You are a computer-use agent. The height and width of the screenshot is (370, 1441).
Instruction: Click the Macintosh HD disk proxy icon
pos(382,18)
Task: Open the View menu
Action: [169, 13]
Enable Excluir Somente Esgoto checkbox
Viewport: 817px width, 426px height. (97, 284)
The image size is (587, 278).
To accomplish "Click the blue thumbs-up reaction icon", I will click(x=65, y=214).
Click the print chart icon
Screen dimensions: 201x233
★ ★ ★ ★ ★
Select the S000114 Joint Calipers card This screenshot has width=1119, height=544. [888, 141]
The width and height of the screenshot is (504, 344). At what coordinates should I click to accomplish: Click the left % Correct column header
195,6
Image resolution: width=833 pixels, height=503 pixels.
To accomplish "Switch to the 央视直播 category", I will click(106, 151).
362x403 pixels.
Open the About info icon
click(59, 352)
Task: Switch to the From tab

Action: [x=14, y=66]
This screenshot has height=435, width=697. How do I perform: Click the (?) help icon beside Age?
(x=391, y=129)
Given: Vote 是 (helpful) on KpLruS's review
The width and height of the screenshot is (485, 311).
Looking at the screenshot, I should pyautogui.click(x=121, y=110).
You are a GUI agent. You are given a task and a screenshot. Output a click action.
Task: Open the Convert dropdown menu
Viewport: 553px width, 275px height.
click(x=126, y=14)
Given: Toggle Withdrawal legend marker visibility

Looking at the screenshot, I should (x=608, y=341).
★ ★ ★ ★ ★
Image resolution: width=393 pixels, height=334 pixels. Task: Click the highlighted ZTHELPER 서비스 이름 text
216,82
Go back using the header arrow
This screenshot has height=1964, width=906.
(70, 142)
★ ★ ★ ★ ★
- TASK PROMPT -
Could you return exactly the lines above from the line with "The width and height of the screenshot is (485, 311)." to the line with "Task: Open the Convert dropdown menu", both included, and nothing else?

- RESPONSE TO THE EXERCISE -
The width and height of the screenshot is (485, 311).
Looking at the screenshot, I should pyautogui.click(x=121, y=110).
You are a GUI agent. You are given a task and a screenshot. Output a click action.
Task: Open the Convert dropdown menu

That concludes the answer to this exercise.